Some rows
━━━━━━━━

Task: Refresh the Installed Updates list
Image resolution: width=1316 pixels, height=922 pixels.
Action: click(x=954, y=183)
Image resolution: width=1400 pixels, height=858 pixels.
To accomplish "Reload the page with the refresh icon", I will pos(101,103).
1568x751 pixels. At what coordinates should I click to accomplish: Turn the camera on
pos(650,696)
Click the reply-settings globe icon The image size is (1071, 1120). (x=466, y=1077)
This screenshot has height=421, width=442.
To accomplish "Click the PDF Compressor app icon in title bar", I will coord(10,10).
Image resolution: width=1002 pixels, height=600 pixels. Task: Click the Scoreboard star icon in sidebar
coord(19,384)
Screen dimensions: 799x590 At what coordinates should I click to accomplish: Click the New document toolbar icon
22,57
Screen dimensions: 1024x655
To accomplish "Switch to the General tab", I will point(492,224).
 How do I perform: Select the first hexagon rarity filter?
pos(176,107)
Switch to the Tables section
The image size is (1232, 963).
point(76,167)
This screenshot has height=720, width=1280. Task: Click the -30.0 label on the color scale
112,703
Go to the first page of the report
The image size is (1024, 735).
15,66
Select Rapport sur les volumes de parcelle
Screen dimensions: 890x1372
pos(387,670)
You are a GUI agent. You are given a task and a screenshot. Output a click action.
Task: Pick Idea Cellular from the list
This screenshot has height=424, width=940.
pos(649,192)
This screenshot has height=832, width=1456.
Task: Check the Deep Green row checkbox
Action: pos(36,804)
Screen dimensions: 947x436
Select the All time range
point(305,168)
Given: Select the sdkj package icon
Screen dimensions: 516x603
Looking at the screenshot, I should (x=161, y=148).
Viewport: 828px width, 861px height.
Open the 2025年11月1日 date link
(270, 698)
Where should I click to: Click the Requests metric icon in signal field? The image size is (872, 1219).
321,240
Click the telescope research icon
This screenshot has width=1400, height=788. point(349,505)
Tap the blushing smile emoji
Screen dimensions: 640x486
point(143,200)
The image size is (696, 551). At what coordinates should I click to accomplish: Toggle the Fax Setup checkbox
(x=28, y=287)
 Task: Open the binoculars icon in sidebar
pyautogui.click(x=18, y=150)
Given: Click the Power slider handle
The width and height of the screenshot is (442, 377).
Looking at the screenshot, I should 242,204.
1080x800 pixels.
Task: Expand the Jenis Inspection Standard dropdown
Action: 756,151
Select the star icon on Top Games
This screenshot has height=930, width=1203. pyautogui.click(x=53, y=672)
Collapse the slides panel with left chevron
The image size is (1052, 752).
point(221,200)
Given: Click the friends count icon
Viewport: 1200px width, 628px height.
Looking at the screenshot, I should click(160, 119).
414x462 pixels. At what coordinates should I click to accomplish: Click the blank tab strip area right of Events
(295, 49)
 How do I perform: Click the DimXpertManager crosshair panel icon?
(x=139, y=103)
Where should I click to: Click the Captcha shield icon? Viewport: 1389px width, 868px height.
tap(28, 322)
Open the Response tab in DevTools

━━━━━━━━

■ Exercise
Substitute "microphone" for "camera" in the rows, starting with the line that contains "Image resolution: width=1400" and going on through the line that contains "Click the reply-settings", and write out only those lines again with nothing else changed.

■ The output
Image resolution: width=1400 pixels, height=858 pixels.
To accomplish "Reload the page with the refresh icon", I will pos(101,103).
1568x751 pixels. At what coordinates should I click to accomplish: Turn the microphone on
pos(650,696)
Click the reply-settings globe icon The image size is (1071, 1120). (x=466, y=1077)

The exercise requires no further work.